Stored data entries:
-=-=-=-=-
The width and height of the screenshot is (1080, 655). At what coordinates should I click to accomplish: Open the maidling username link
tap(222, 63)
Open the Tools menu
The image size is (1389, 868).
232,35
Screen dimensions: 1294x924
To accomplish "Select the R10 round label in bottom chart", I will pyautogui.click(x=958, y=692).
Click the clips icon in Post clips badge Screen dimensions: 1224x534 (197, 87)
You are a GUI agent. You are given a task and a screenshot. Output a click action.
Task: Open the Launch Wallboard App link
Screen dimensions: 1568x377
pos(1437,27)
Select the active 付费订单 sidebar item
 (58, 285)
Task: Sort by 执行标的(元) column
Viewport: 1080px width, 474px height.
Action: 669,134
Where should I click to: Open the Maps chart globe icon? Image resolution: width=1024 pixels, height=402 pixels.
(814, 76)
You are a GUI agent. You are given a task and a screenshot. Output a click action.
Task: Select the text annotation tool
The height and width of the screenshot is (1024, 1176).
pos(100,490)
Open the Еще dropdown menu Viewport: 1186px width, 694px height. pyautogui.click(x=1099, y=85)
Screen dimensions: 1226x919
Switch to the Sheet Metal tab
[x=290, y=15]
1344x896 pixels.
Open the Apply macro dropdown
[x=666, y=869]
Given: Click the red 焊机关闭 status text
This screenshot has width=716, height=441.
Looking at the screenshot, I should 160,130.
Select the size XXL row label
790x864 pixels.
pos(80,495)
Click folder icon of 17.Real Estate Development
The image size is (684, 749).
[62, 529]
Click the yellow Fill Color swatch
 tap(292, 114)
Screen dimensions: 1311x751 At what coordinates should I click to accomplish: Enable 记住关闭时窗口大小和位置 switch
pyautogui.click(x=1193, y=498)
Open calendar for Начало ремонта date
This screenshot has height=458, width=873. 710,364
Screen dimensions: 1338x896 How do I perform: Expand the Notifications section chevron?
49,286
-=-=-=-=-
An exact copy of every entry is what is needed here.

§ RESPONSE TO THE EXERCISE:
The width and height of the screenshot is (1080, 655). At what coordinates should I click to accomplish: Open the maidling username link
tap(222, 63)
Open the Tools menu
The image size is (1389, 868).
232,35
Screen dimensions: 1294x924
To accomplish "Select the R10 round label in bottom chart", I will pyautogui.click(x=958, y=692).
Click the clips icon in Post clips badge Screen dimensions: 1224x534 (197, 87)
You are a GUI agent. You are given a task and a screenshot. Output a click action.
Task: Open the Launch Wallboard App link
Screen dimensions: 1568x377
pos(1437,27)
Select the active 付费订单 sidebar item
 (58, 285)
Task: Sort by 执行标的(元) column
Viewport: 1080px width, 474px height.
Action: 669,134
Where should I click to: Open the Maps chart globe icon? Image resolution: width=1024 pixels, height=402 pixels.
(814, 76)
You are a GUI agent. You are given a task and a screenshot. Output a click action.
Task: Select the text annotation tool
The height and width of the screenshot is (1024, 1176).
pos(100,490)
Open the Еще dropdown menu Viewport: 1186px width, 694px height. pyautogui.click(x=1099, y=85)
Screen dimensions: 1226x919
Switch to the Sheet Metal tab
[x=290, y=15]
1344x896 pixels.
Open the Apply macro dropdown
[x=666, y=869]
Given: Click the red 焊机关闭 status text
This screenshot has width=716, height=441.
Looking at the screenshot, I should 160,130.
Select the size XXL row label
790x864 pixels.
pos(80,495)
Click folder icon of 17.Real Estate Development
The image size is (684, 749).
[62, 529]
Click the yellow Fill Color swatch
 tap(292, 114)
Screen dimensions: 1311x751 At what coordinates should I click to accomplish: Enable 记住关闭时窗口大小和位置 switch
pyautogui.click(x=1193, y=498)
Open calendar for Начало ремонта date
This screenshot has height=458, width=873. 710,364
Screen dimensions: 1338x896 How do I perform: Expand the Notifications section chevron?
49,286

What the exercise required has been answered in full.